PORT CLYDE, Maine — Thirty years ago, when Glen Libby started fishing, the harbor in this fishing village bustled with as many as 40 boats.
Now, his fisherman’s co-op has only 12 boats, he says. And Libby is worried that new federal fishing regulations scheduled to take effect in May will put unfair pressures on how the state’s few remaining fishermen make their living.
“This is shutting down the fishermen,” Libby, the chairman of the Midcoast Fisherman’s Association, said Monday. “How many more industries can our Maine economy afford to lose?”
In an effort to protect dwindling groundfish stocks, the National Marine Fisheries Service last month proposed an interim rule that has caused an uproar in fishing communities throughout New England. The new regulations would cut the already limited days fishermen can fish, expand the area where each fishing day used is counted as two days and entirely close the area south of Cape Cod to trawl fishing.
It’s meant to help fish, but local fishermen are pessimistic that the rules will bring them anything but trouble.
“I think it’s going to have a negative impact on both conservation and fishermen,” said Libby of the new regulations, which may be phased out by 2010.
Officials from the fisheries service weren’t available on Monday’s federal holiday to comment.
Today is the last day that the fisheries service will accept public comment on the new regulations, and fishermen and fishing advocates held out a faint hope that a barrage of comments might encourage officials to loosen some of the rules.
“It’s going to be very, very difficult for people to pay their bills when they’re only allowed to work that very limited number of days,” said Maggie Raymond, a fishing advocate and a boat owner from South Berwick who is on the board of directors of the Maine Fisherman’s Forum. “It’s been very difficult for a number of years for people in the fishing industry.

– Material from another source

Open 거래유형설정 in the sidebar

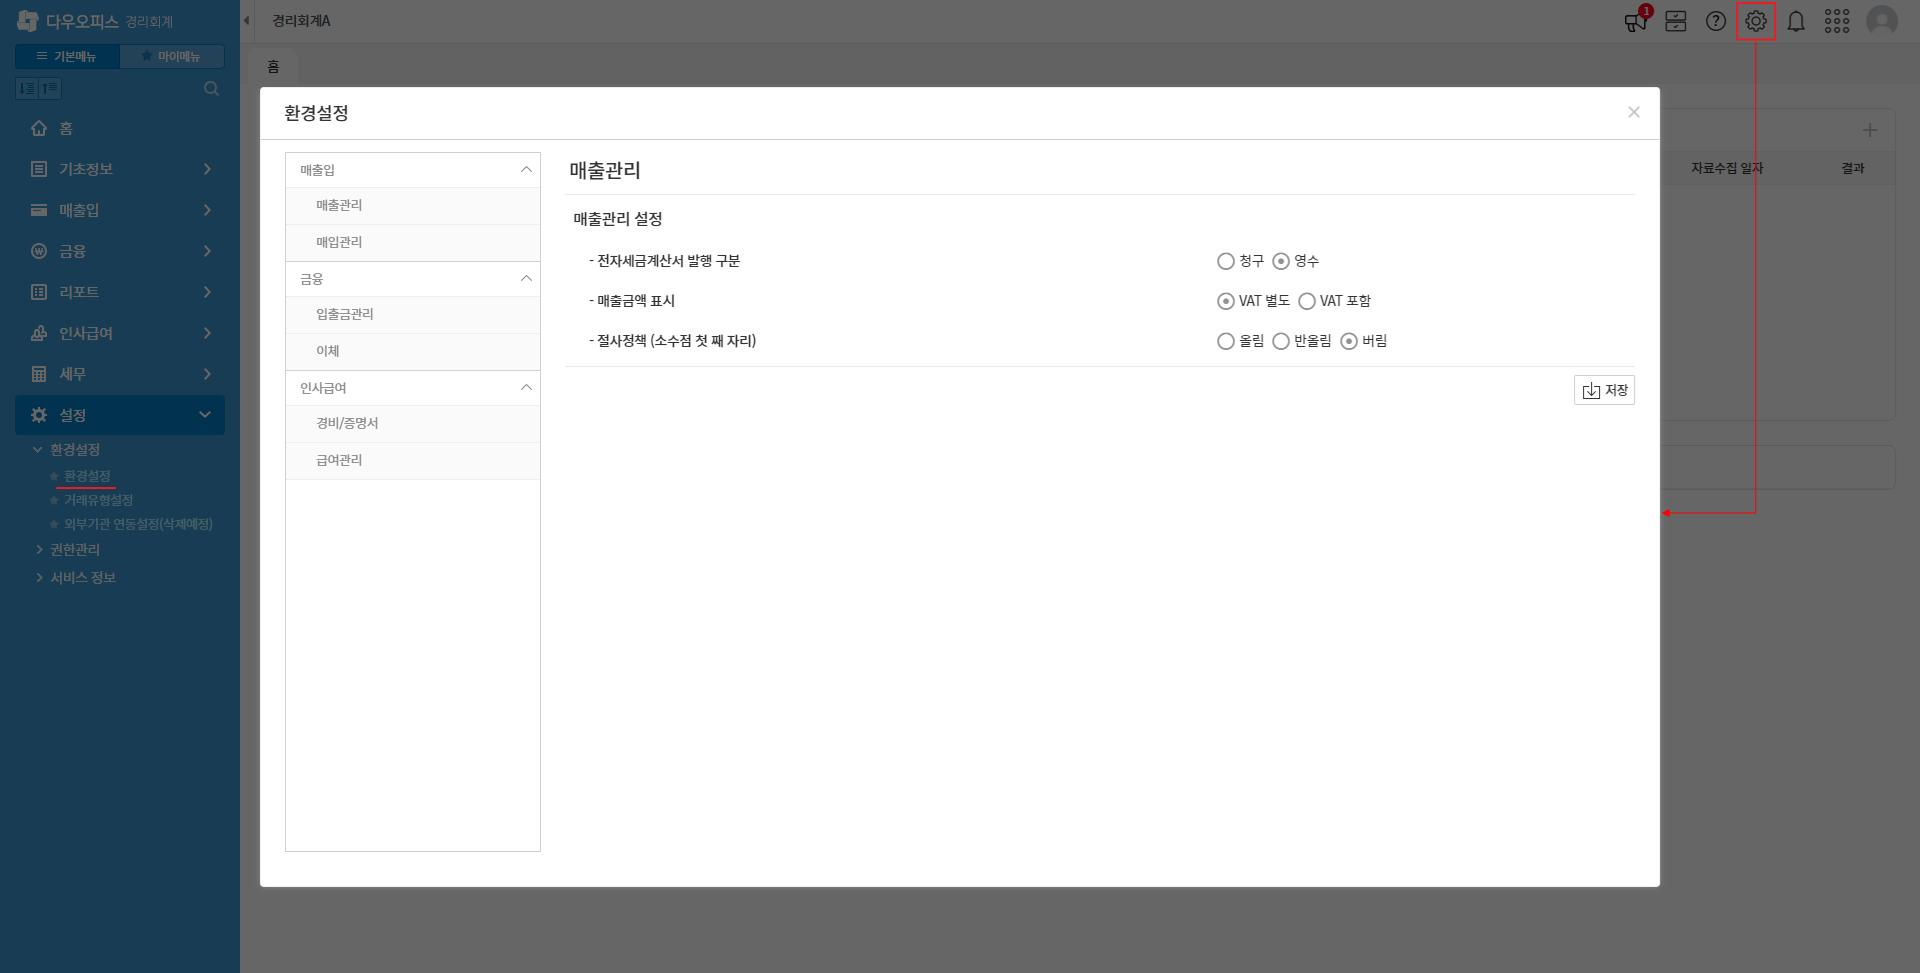pyautogui.click(x=98, y=500)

It is a very dangerous profession, and you can’t expect people to do this kind of work unless you’re paid well.”
The fishing advocates say that while the new rules might help fish such as Atlantic cod, haddock and yellowtail flounder rebound in southern New England, the waters just off the Maine coast would be inundated by fishermen anxious to make a year’s living in as few as 20 days of fishing. Overfishing there will harm the local stock and the fishermen, they say.

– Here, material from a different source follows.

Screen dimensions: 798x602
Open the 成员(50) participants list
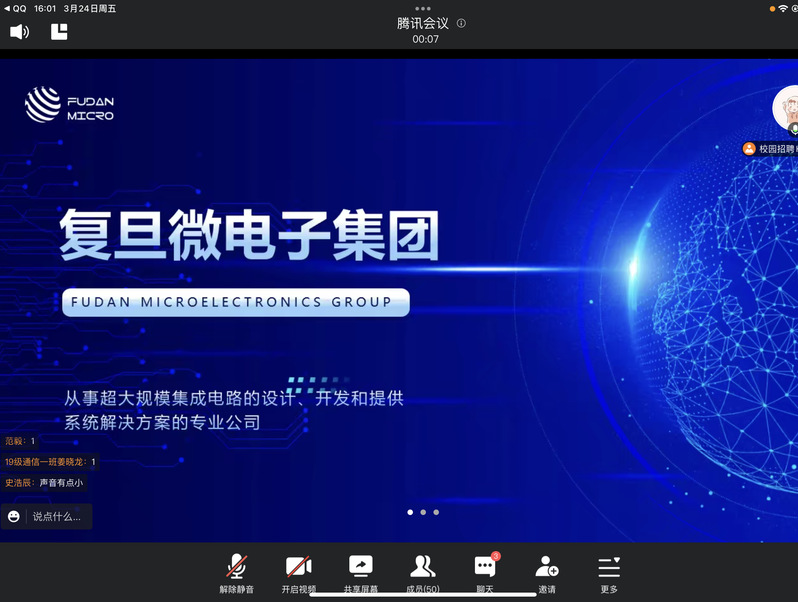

“You’ll basically shift all the fishing pressure from south of the Cape to the Gulf of Maine,” said Jennifer Litterall of Rockland’s nonprofit Island Institute. “Why are they doing this if it’s so egregious to the fishermen? There are going to be fishermen who will sell out of the business forever.”
Litterall said that she advocates for a sustainable fishery in Maine that isn’t limited to lobster.

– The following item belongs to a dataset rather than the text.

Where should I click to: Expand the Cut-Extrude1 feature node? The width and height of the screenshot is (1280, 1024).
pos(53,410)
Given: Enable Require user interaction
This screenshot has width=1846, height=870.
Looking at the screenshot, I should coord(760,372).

“We feel that we shouldn’t put all our eggs into one basket,” she said. “Having a one-species industry is just not a sustainable way to go into the future.”
A way that might be, Litterall said, would be for the government to shift how it regulates the fishing industry from an “allocation of days to an allocation of fish.”
But until then, increasing regulatory pressures are squeezing the life out of one of the state’s proudest traditions.
“We could get to a point in Maine where we lose all of our access to fish off our waters to provide us with a vital food source that we’ve had for hundreds of years,” she said.